Another resident said the neighbors have already been told by the Atlanta police that this would pose a serious safety hazard.
The North Collier Hills residents who live along Golf View Road voiced their opposition to an initial PATH plan that altered the tee box for the 15th hole at the Bobby Jones Golf Club and put it deep into the woods behind their homes, requiring destroying many of the trees in the forest.
McBrayer said that he had meetings with the company that runs the golf course about some of the alterations PATH was suggesting making to the course in order to come up with another alternate plan.
He said the golf course management company had returned with a “wish list” of other course improvements they would want in order to approve the PATH plan. McBrayer said those items would be very expensive and difficult to justify.

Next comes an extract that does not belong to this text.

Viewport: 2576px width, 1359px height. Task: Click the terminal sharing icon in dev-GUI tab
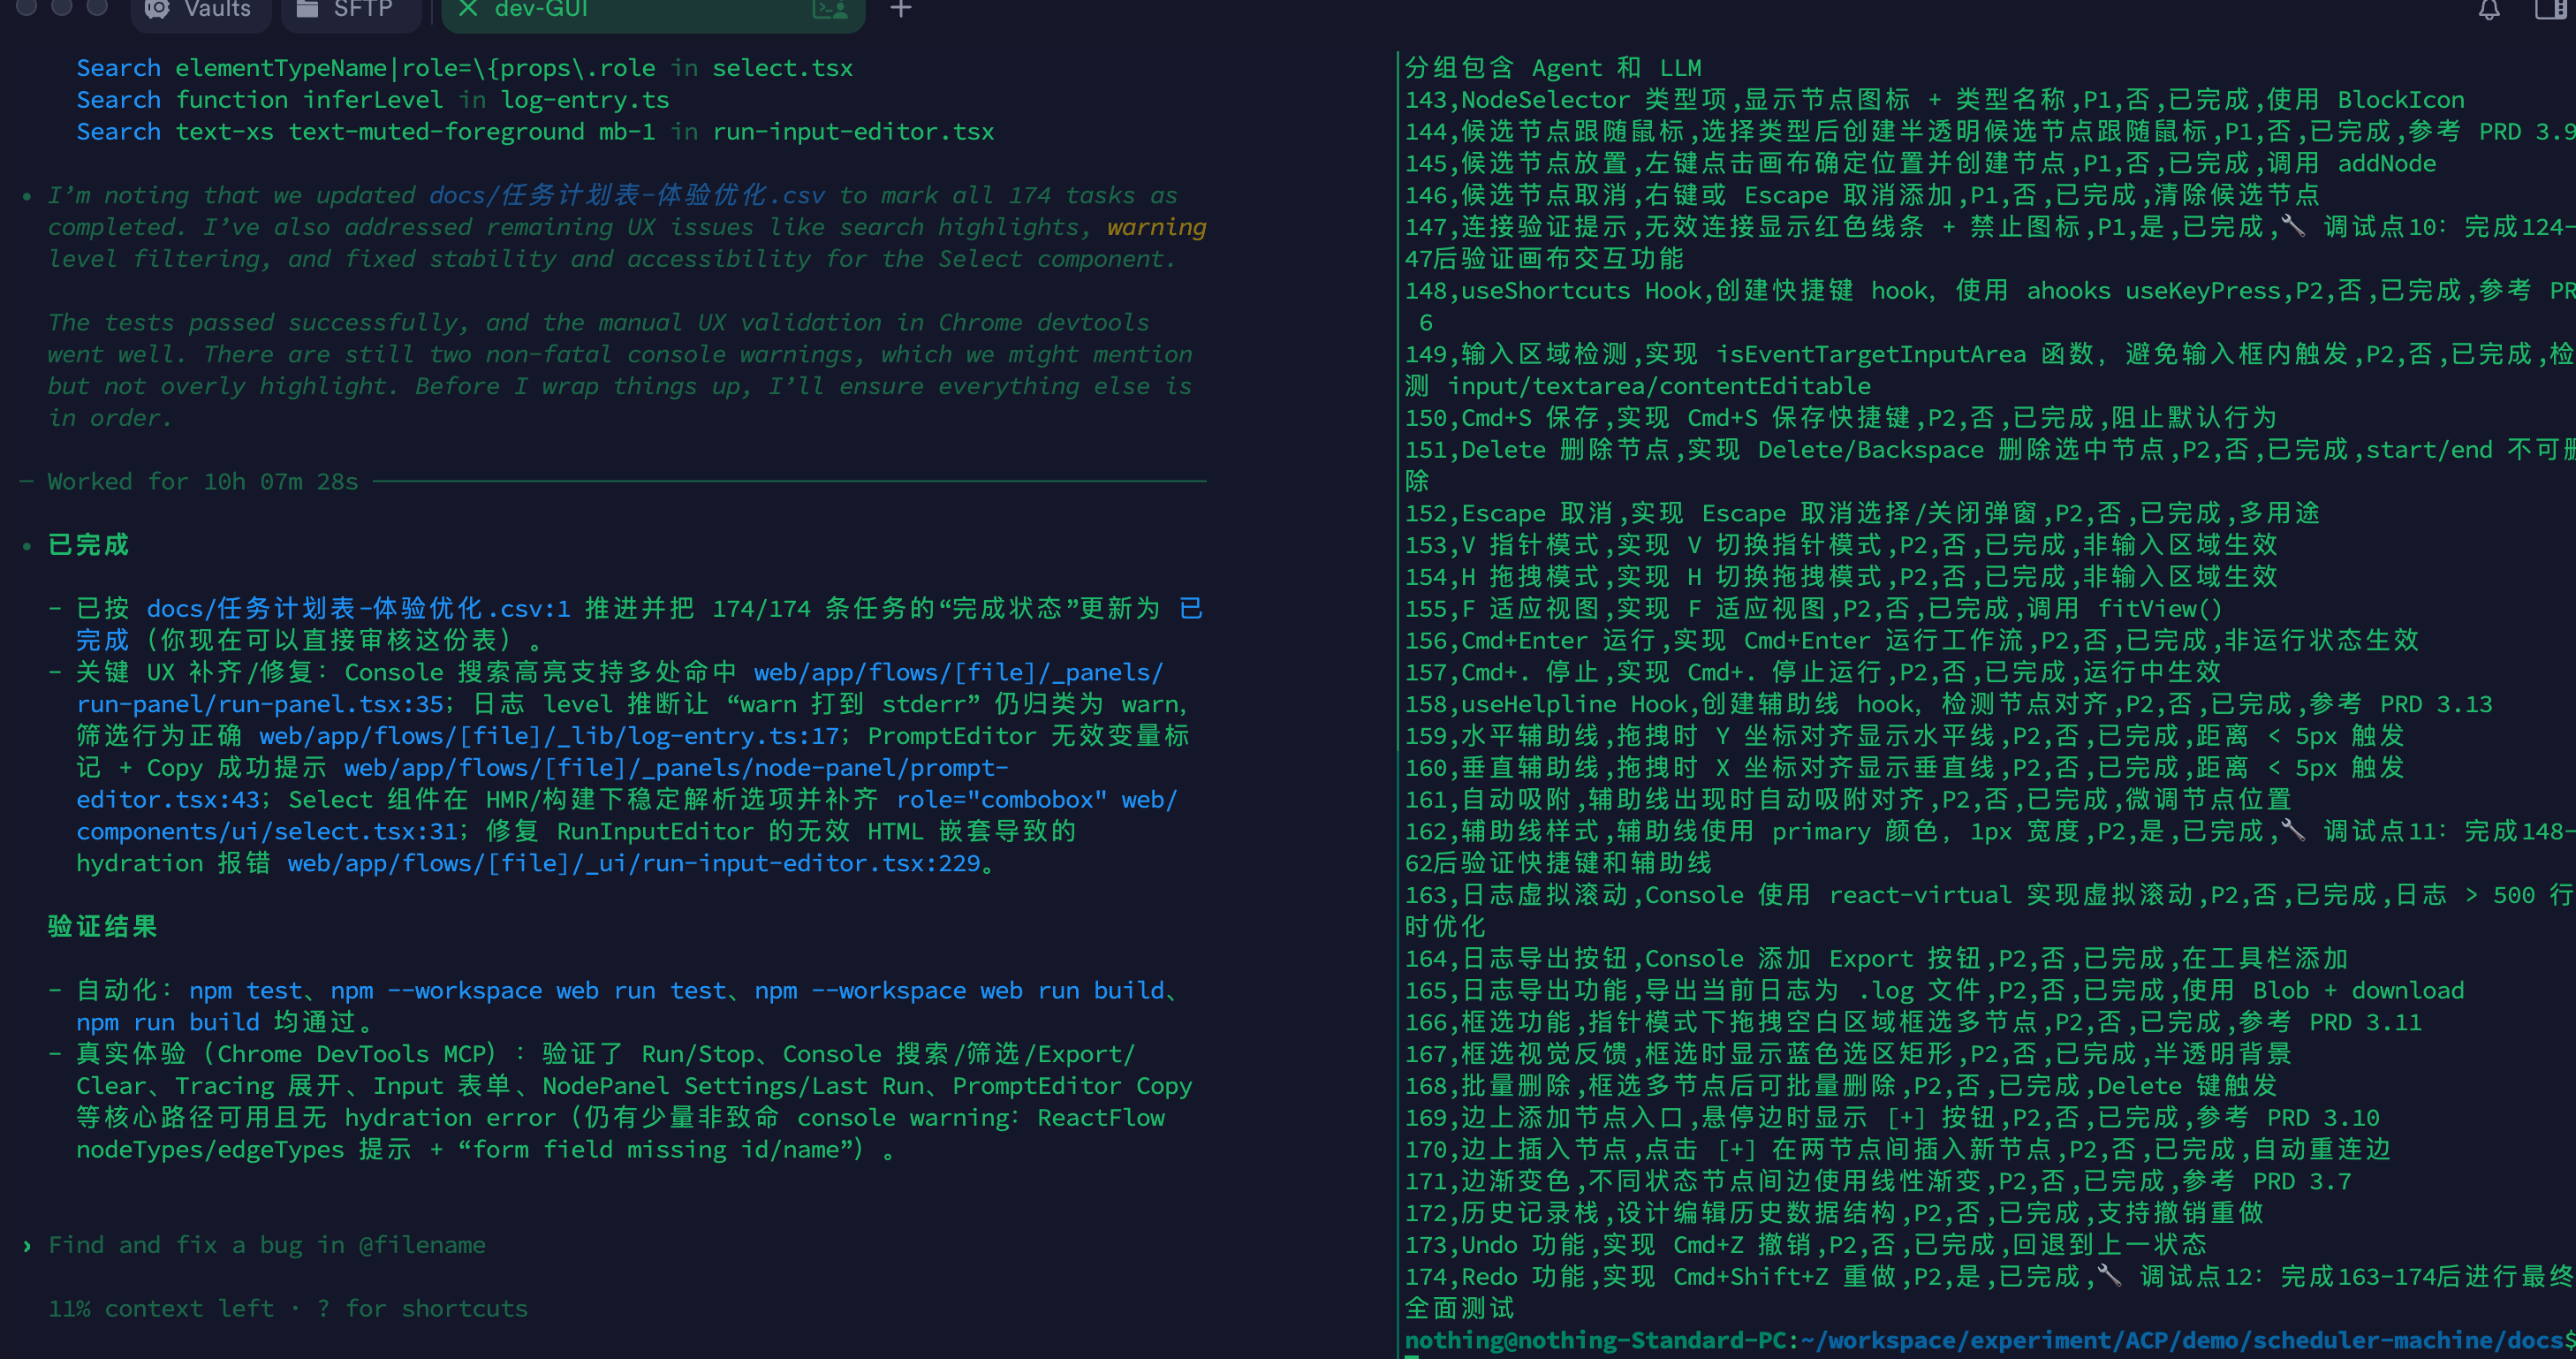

One person in the audience suggested running either a boardwalk type trail, or one along a creek bulkhead from the Howard property to a point that would not disturb the golf course and then crossing the creek to an area near the Bitsey Grant Tennis facility.
It was pointed out that such a plan would eliminate the trail from the backyards of homes along Overbrook Drive and would minimize any impact on the woods behind the homes along Golf View Road.

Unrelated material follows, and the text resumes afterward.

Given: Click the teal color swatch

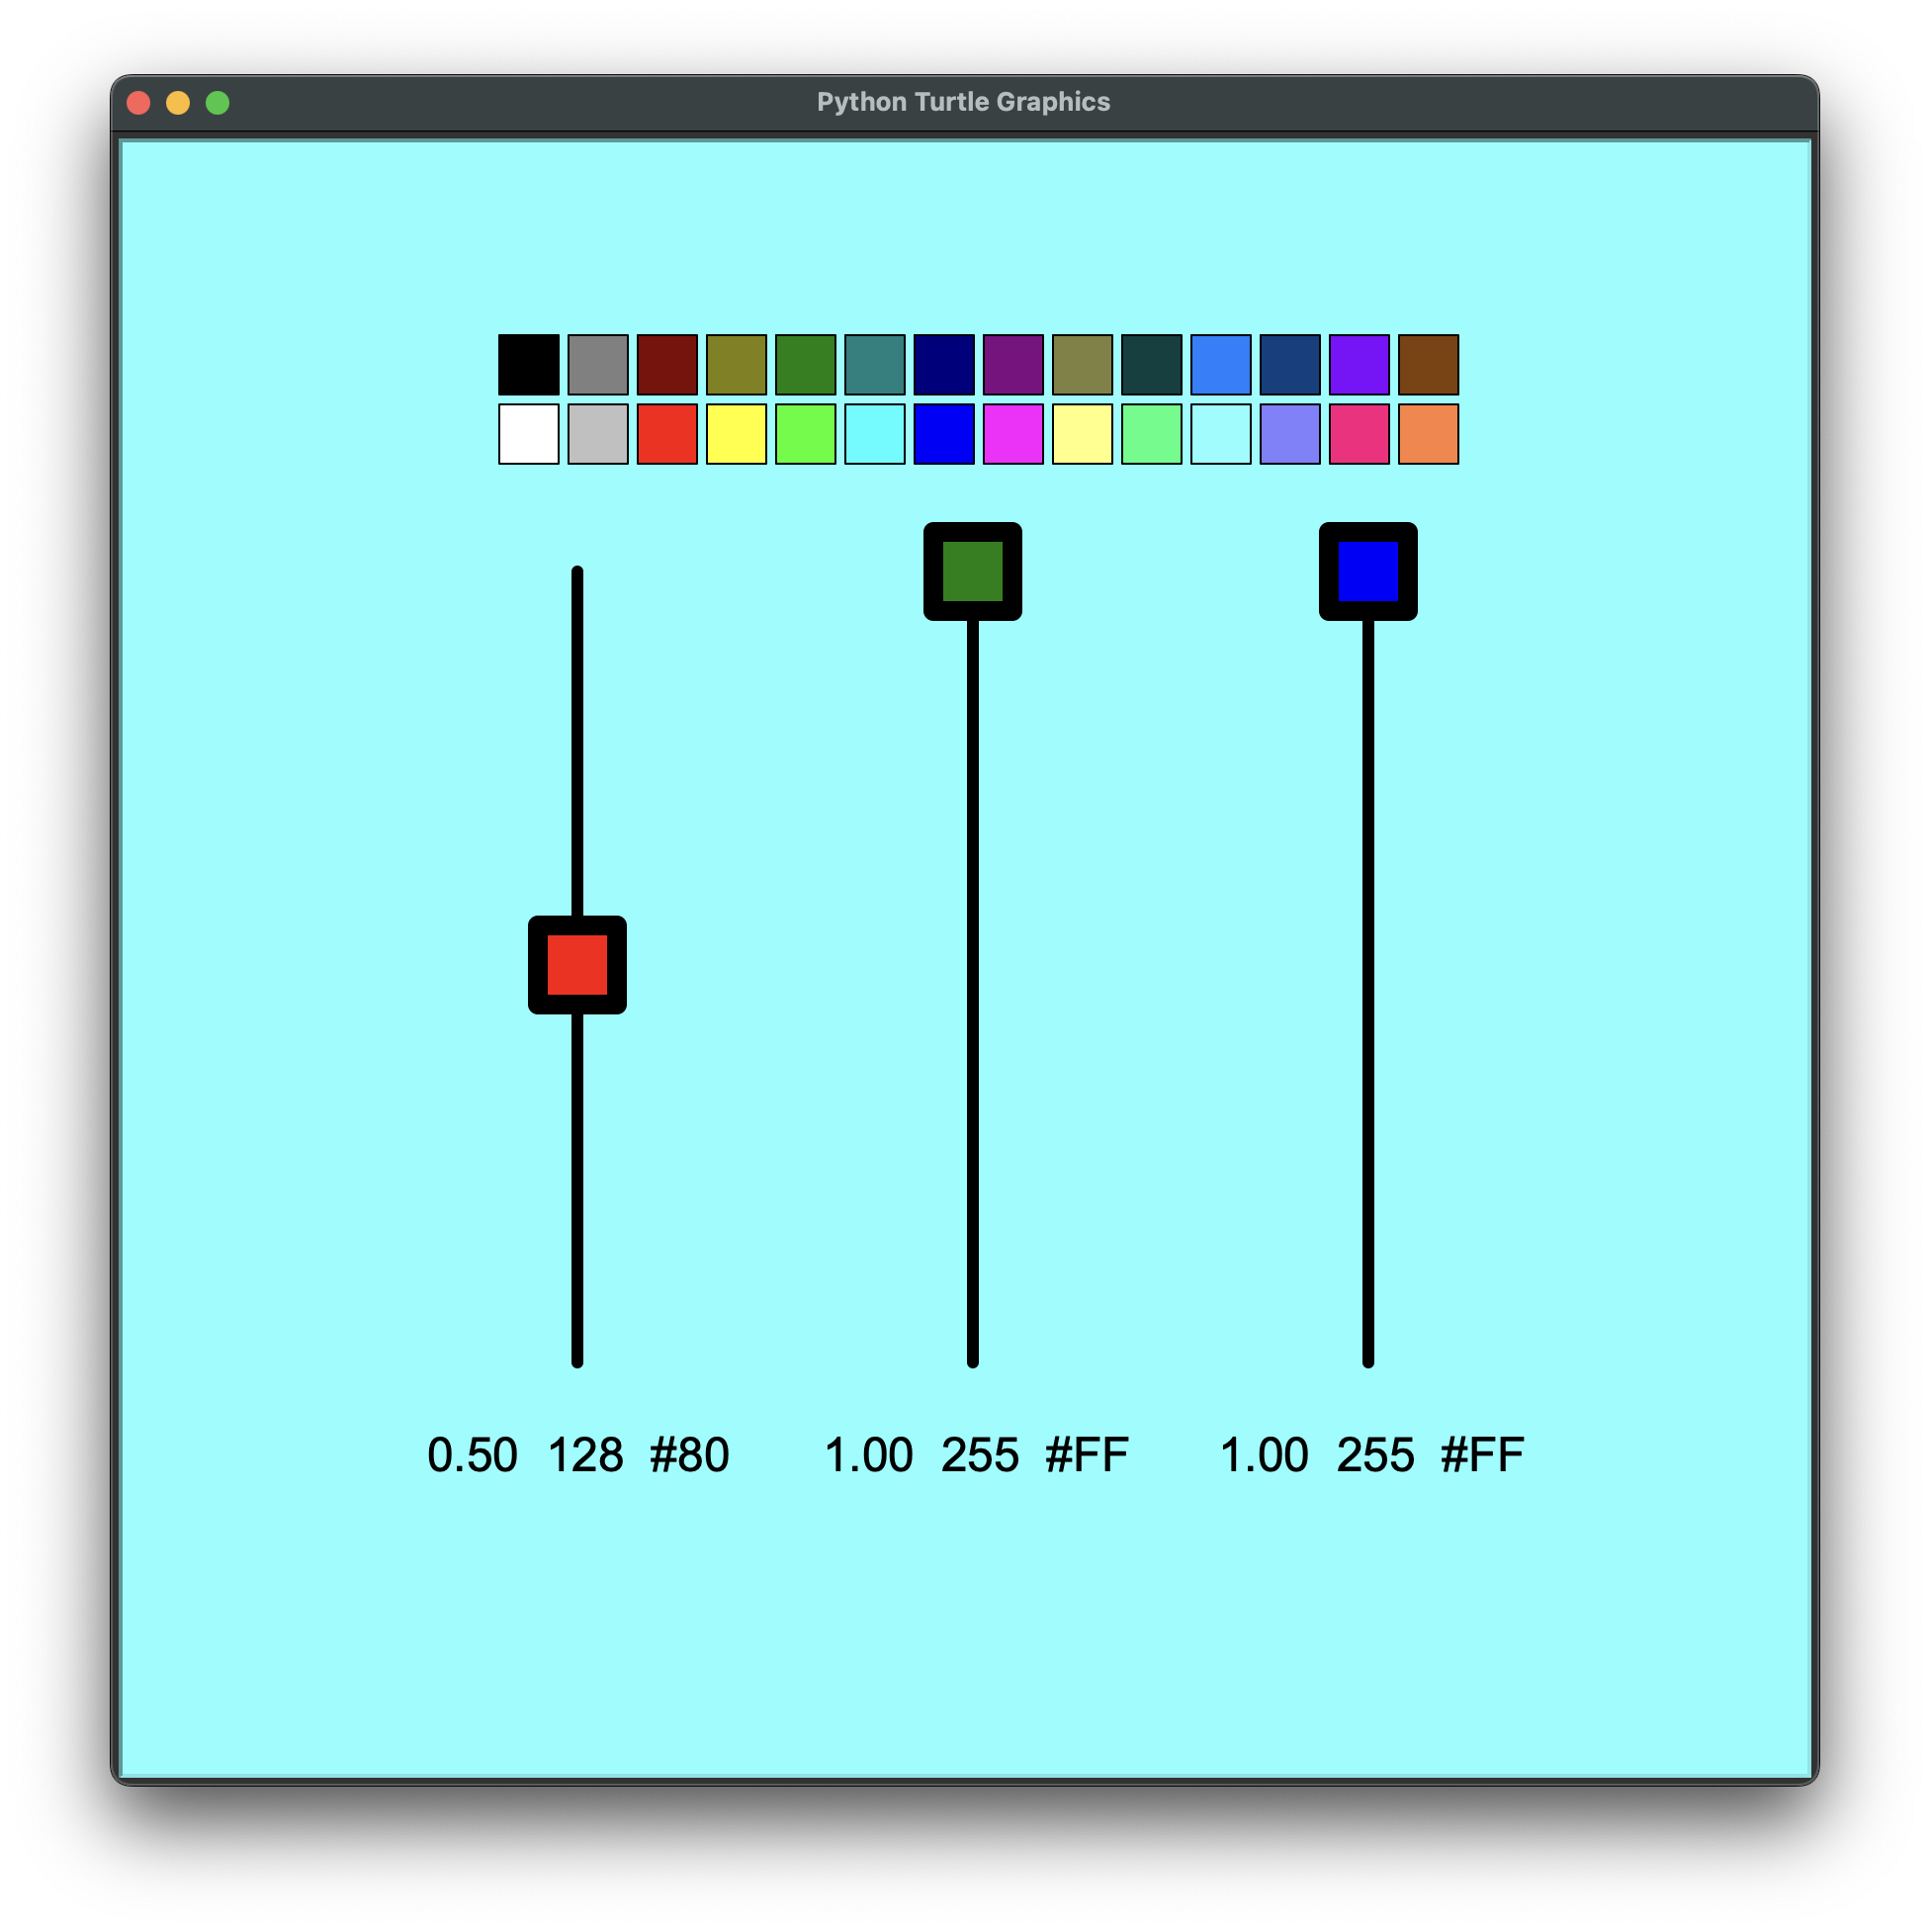Looking at the screenshot, I should (875, 365).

Several agreed that PATH should study that plan and a routing for it and bring something back to the next meeting that looks at that possibility.
The BeltLine and PATH representatives present at the meeting agreed to evaluate such an option and return with something to the next meeting, which is scheduled for June 2.
That response from BeltLine and PATH was consistent with changes in procedures and processes that Montague had pointed to at the beginning of the meeting.
Montague had pointed out that the trail implementation process and the BeltLine Master Plan process are not the same. She said the master planning process has not started in this area of Atlanta even though the study group process has been going on for at least a year.
The BeltLine CEO said that meeting was essentially a continuation of the trail discussions, coming off the compromise made with the Tanyard Creek Trail based on neighborhood impact. She said the Tanyard Creek experience had altered the operation of the mayor’s BeltLine Sub Cabinet, which will work earlier into the process than before.
Although not directly attributed to the Tanyard Creek experience, Montague explained that additional opportunities have been added to the process for community review of proposed plans, which can result in additional input and revisions.
The concept, she explained, is to take revised options back to the committee and partners (such as PATH, neighborhood groups, etc.) and ask: “Did we get this right?” She said the final decision, however, still rests with Atlanta BeltLine Inc. (ABI) on BeltLine related projects.
One part of the process that caused a furor with Neighborhood Planning Unit-C chair Eric Ranney was the revelation that the NPUs would have no vote on BeltLine trails within their jurisdiction area. In fact, ABI has no plans to make presentations before the NPUs relating to such trails.
Ranney said that seemed to be an anti-community outreach stance, rather than one to endear BeltLine and its programs to the communities.